By Tommy Wilkes
LONDON (Reuters) - European shares followed their Asian counterparts higher on Tuesday as investors bet possible monetary and fiscal stimulus measures would help stave off a major global economic downturn.
After a tumultuous first half of August as investors dumped equities and poured their money into government debt and other safe haven assets, some calm has returned to markets this week as traders welcomed talk of more stimulus in China and Germany.
In early European trade, the pan-region Euro Stoxx 600 rose 0.2%, the German DAX gained 0.1%, and Britain's FTSE rose 0.36%. That followed gains in Asia.
The MSCI world equity index, which tracks shares in 47 countries, rose 0.1% and followed a decent rebound on Monday.
Investors were cheered by signs policymakers were willing to do more to support their economies in the grip of international trade frictions, led by the bruising Sino-U.S. tariff tussle, and not everyone thinks the economy is in as bad shape as the market selloff last week implied.
"We still see limited near-term recession risks as central banks' dovish pivot helps stretch the economic cycle, yet caution that trade and geopolitical tensions pose downside risks," strategists at BlackRock (NYSE:BLK) Investment Institute said in their weekly research note.
China's new lending reference rate was set slightly lower on Tuesday after the central bank announced interest rate reforms designed to reduce corporate borrowing costs, while Germany's right-left coalition government has said it would be prepared to ditch its balanced budget rule and take on new debt to counter a possible recession.
The immediate focus now shifts to the minutes of the U.S. Federal Reserve's last meeting due on Wednesday. Traders are also keenly waiting on the Fed's Jackson Hole seminar and a Group of Seven summit this weekend for clues on what additional steps policymakers will take to bolster growth.
Senior White House officials are discussing a temporary payroll tax cut to boost the economy, the Washington Post reported on Monday.
SAFE HAVENS STEADY
Safe haven assets, which panicked investors had flocked to last week, saw their prices steady on Tuesday.
Bond yields rose marginally but remained below three-year highs touched last week. The 10-year German bund yield fell 2 basis points to -0.67%, above the record low of -0.727%.
The U.S. Treasury 10-year bond yield was 2 basis points lower at 1.582%, also above recent three-year lows.
Financial markets went into a tailspin last week after the Treasury yield curve briefly inverted when short-term yields traded above those of long-term paper - the inversion has presaged previous recessions and is widely watched by markets as a harbinger of a downturn.

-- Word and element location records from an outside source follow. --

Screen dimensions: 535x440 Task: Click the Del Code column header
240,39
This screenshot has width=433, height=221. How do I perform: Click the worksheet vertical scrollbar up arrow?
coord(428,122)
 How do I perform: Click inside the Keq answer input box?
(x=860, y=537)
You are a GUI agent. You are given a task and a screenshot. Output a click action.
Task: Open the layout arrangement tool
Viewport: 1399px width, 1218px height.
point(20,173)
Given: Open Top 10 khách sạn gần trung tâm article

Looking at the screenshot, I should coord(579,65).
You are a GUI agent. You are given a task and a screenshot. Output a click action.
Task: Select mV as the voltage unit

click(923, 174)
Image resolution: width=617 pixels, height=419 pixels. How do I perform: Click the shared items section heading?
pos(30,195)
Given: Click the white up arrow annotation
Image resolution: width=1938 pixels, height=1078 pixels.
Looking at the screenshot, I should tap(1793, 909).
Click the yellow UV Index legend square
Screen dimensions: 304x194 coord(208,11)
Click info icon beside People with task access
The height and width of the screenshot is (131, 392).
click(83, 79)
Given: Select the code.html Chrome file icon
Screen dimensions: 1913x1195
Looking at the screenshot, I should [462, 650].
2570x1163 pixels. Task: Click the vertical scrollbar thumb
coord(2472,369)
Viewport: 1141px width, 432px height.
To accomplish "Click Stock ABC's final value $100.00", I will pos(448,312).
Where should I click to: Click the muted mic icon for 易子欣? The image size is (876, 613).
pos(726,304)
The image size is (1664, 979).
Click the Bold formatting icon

Spot gold prices rose 0.4% to $1,501 after tumbling 1.2% on Monday, their biggest daily drop in about a month.
The Japanese yen, a popular currency for investors looking for safety, rose 0.2% to 106.41 yen per dollar but was well below the highs of 105.05 touched last week.
Elsewhere in currency markets the euro was little moved against the dollar at $1.1075 as traders prepare for the release of Fed minutes later in the week.
Investors will be watching the political situation in Italy, where Prime Minister Giuseppe Conte is set to address parliament on Tuesday afternoon (1300 GMT) to defend his record amid the growing chance of a snap general election.
Conte might hand in his resignation immediately afterwards or could instead wait for a formal vote to make it clear he is being unseated by the far-right League.
In energy markets, oil prices rose on the broader market optimism. Brent crude gained 0.13% to $59.82 a barrel, after climbing 1.88% on Monday. U.S. crude was up marginally at $56.25 a barrel, after rallying 2.44% in the previous session.
UNCONVENTIONAL POLICY
The key for markets now is whether pledges for more accommodative policy, either monetary or fiscal or a combination of the two, are enough to assuage concerns about the state of the global economy and end fears of recession.
In a sign of how far some central banks are willing to ease, Australia's central bank discussed unconventional monetary policies including negative interest rates at its August board meeting, according to minutes of the Reserve Bank of Australia's (RBA) Aug. 6 meeting.
Antoine Bouvet, senior rates strategist at ING, said the RBA minutes were the most important news of the day because of what they said about easing more generally.
"It spells out what the market is implicitly pricing: non-standard measures are difficult to withdraw," he said. "It is reasonable for rates markets to price those measures remaining a feature for a long time."
(This story has been refiled to fix garbled spelling of 'to', in paragraph 15).